US 12,462,094 B2
Length-controlled text generation using a text processing model
Yujia Xie, Redmond, WA (US); Lesly Sadiht Miculicich Werlen, Kirkland, WA (US); Song Wang, Bellevue, WA (US); Pengcheng He, Sammamish, WA (US); Yuantao Wang, Issaquah, WA (US); Wei Xiong, Bellevue, WA (US); and Yanling Xiong, Sammamish, WA (US)
Assigned to Microsoft Technology Licensing, LLC., Redmond, WA (US)
Filed by Microsoft Technology Licensing, LLC, Redmond, WA (US)
Filed on Dec. 9, 2022, as Appl. No. 18/064,218.
Prior Publication US 2024/0193350 A1, Jun. 13, 2024
Int. Cl.

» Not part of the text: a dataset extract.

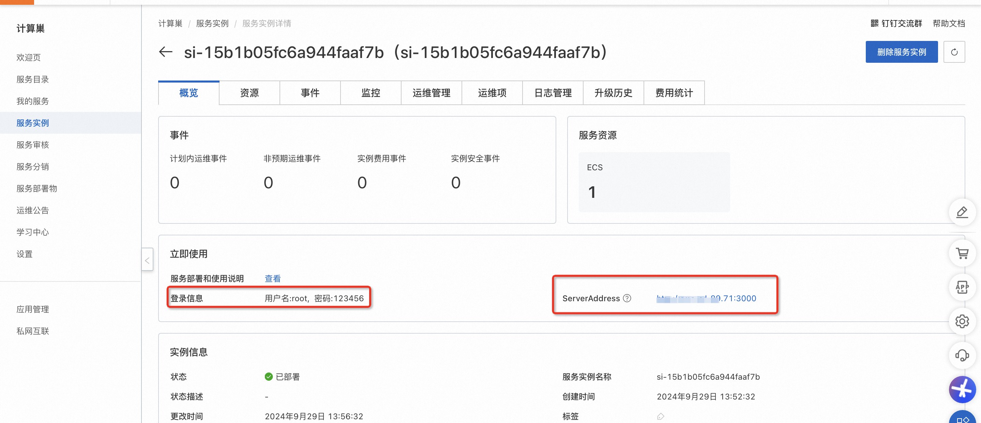Collapse the left sidebar with chevron handle

[x=147, y=260]
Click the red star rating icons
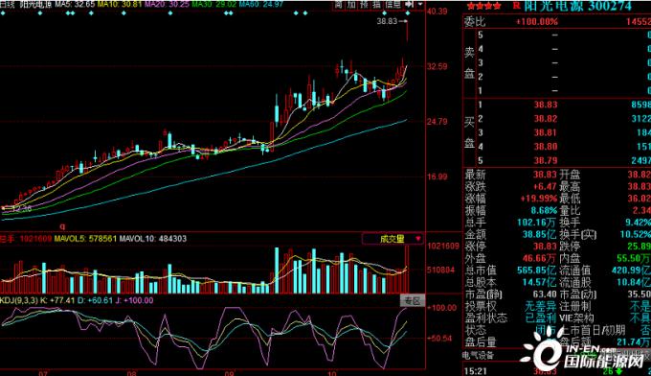Image resolution: width=651 pixels, height=376 pixels. pos(483,7)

G06F 40/166 (2020.01); G06F 40/117 (2020.01); G06F 40/284 (2020.01); G06F 40/47 (2020.01); G06N 20/00 (2019.01)
CPC G06F 40/166 (2020.01) [G06F 40/117 (2020.01); G06F 40/284 (2020.01); G06F 40/47 (2020.01); G06N 20/00 (2019.01)] 18 Claims
OG exemplary drawing
 
1. A system comprising:
a processor; and
a memory comprising computer program code for execution by the processor, wherein the computer program code, when executed by the processor, causes the system to:
obtain input text data and associated output text data;
determine a sentence count of the output text data, wherein the sentence count indicates a number of sentences within the output text data;
label the output text data with a sentence count label and a sentence number label using the determined sentence count; and
iteratively train a text processing machine learning (ML) model over multiple training iterations based on training data that includes the input text data, the output text data, and the sentence count, wherein iteratively training the text processing ML model includes, during each of the multiple training iterations, training the text processing ML model to generate model output text data from the input text data based on the sentence count, determining loss data based on a difference between the model output text data and the output text data, and adjusting weight values of the text processing ML model using the determined loss data.